Background Data on antibody profile in myasthenia gravis (MG) from India are limited. Objectives To investigate antibody profile in patients with MG and their clinical correlates. Patients and Methods Patients of MG (n = 85, M:F::1.1:1, mean age: 39.29 ± 17.3 years, mean symptom duration: 72.94 ± 91.8 months) were evaluated for clinical features, MG foundation of America (MGFA) score, response to treatment, and outcome at last follow‐up. Antibodies to acetylcholine receptor (AChR), muscle‐specific kinase (MUSK), titin and ryanodine receptor (RYR) were analysed using ELISA. Results Based on the regional distribution of weakness, the cohort could be categorized as: generalized: 60, ocular: 16 and oculo‐bulbar: 9. Sixty patients were followed up for a mean duration of 26.74 ± 13.8 months. Outcome at last follow‐up was as follows: remission—22, no remission—33 and dead—5. AChR and MUSK antibodies were detected in 58 and 8 patients, respectively. Frequency of generalized MG, worse MGFA score during the disease course and thymomatous histology significantly correlated with presence of AChR‐antibodies, though outcome at last follow‐up was comparable between AChR‐antibody positive and negative groups. Patients with MUSK antibodies had oculo‐bulbar or generalized MG and frequent respiratory crisis, but majority improved or remitted with treatment.
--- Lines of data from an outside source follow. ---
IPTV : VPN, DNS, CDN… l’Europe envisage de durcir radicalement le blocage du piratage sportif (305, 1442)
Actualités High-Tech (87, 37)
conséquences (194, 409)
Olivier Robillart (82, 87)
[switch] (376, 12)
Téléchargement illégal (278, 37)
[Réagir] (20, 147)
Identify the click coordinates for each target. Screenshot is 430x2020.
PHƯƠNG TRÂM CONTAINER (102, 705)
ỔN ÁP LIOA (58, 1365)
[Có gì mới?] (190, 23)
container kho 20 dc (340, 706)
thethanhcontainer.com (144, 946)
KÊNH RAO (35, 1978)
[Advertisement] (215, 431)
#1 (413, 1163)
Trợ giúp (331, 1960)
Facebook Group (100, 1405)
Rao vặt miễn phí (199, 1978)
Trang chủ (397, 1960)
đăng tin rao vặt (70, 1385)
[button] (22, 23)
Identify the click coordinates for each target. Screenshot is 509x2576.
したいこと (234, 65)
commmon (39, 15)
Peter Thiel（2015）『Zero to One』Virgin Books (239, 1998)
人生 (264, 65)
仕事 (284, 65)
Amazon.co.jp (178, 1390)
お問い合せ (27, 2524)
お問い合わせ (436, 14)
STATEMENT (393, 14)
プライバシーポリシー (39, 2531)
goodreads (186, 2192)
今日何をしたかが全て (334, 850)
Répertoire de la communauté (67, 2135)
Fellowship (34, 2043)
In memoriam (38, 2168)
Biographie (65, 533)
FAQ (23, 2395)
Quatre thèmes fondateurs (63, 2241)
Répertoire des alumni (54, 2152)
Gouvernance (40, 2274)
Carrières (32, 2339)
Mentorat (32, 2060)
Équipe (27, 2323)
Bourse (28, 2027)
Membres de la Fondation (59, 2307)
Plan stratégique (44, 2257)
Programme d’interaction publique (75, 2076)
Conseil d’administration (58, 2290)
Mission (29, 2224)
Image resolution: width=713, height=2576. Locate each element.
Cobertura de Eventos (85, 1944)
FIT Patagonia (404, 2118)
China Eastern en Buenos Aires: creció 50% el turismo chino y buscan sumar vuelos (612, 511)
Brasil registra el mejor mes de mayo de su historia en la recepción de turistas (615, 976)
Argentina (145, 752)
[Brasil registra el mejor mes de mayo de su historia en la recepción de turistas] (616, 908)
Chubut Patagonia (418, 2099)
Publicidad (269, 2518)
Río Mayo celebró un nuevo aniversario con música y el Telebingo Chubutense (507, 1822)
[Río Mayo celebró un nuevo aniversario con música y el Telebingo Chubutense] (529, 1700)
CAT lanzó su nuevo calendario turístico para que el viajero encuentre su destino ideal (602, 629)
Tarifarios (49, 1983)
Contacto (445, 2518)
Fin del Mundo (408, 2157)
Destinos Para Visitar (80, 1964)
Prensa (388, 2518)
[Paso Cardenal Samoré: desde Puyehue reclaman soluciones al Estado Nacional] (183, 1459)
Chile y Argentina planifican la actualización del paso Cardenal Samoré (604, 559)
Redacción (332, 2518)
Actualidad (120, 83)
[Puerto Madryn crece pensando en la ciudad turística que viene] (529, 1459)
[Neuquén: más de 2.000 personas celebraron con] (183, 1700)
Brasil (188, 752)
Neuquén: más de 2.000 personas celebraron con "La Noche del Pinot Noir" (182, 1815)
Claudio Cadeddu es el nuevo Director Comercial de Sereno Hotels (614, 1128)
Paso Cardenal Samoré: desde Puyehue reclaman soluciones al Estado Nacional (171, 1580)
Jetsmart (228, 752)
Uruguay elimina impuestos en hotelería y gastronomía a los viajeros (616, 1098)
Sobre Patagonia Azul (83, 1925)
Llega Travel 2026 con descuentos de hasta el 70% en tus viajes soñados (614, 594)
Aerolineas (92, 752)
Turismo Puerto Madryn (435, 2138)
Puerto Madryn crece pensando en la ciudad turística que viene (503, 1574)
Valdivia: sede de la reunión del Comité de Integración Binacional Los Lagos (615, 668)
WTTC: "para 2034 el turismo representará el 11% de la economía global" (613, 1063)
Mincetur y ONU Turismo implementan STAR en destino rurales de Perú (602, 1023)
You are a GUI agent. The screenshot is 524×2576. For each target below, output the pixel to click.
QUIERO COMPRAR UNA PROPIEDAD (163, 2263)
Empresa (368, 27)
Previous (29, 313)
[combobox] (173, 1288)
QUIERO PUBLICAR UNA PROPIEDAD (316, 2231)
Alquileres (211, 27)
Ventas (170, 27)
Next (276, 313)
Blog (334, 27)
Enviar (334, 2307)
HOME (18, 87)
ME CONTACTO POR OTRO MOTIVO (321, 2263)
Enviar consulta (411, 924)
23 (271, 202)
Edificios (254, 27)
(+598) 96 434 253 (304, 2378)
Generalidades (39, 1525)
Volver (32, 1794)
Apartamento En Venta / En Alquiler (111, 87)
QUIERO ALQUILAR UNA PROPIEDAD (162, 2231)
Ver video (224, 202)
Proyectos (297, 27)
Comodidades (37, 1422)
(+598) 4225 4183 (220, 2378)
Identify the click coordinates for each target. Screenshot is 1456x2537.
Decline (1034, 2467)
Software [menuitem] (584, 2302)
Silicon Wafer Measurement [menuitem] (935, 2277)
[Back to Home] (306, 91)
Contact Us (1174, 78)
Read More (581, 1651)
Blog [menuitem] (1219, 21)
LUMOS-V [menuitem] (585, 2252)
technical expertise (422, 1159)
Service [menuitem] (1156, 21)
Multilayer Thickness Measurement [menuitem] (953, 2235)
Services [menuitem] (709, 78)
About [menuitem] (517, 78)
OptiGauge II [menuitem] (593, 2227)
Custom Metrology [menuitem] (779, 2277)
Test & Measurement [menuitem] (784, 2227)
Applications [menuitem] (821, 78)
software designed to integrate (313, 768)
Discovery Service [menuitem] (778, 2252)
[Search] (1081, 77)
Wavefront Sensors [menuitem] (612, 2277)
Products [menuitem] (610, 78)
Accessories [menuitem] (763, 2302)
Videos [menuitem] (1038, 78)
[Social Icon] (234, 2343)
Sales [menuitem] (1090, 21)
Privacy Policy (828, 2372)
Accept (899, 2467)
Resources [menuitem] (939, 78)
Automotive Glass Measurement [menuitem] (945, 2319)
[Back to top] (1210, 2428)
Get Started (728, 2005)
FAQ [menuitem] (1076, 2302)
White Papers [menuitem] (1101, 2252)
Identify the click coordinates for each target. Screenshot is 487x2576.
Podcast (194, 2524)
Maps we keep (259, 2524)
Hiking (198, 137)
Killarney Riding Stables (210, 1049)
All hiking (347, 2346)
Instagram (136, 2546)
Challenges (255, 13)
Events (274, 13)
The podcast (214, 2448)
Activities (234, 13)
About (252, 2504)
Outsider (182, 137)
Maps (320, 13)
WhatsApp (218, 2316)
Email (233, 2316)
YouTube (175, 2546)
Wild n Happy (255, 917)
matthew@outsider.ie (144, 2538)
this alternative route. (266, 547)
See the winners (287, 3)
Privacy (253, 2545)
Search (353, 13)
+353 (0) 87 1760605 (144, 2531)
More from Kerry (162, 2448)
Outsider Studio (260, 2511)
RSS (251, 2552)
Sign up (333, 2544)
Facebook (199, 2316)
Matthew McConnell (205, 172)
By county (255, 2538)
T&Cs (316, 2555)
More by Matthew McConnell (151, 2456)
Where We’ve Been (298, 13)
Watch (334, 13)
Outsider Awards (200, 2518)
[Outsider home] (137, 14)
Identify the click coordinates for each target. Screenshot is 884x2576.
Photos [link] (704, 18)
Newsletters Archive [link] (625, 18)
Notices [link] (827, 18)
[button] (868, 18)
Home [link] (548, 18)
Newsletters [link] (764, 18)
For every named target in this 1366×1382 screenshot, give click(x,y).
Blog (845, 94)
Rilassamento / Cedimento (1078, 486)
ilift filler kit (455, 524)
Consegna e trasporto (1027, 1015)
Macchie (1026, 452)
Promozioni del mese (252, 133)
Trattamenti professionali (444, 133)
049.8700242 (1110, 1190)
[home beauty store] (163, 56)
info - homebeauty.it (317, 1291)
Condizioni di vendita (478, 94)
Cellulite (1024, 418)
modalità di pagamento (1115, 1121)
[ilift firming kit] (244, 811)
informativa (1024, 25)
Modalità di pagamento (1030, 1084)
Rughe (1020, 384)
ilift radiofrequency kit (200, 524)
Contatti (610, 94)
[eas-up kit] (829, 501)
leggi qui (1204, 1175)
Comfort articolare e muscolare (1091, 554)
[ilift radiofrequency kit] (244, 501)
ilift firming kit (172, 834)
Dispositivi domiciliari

Titin antibodies were detected in 31.8% and RYR antibodies in 32.9%. Their presence did not correlate with age at onset of MG, severity or presence of thymoma. Conclusion This report highlights the spectrum of antibodies in MG in an Indian cohort. AChR‐antibody positivity correlated with clinical severity. Outcome was good in majority of MUSK antibody–positive MG. The role of other antibodies, complementary vs epiphenomenon, remains open.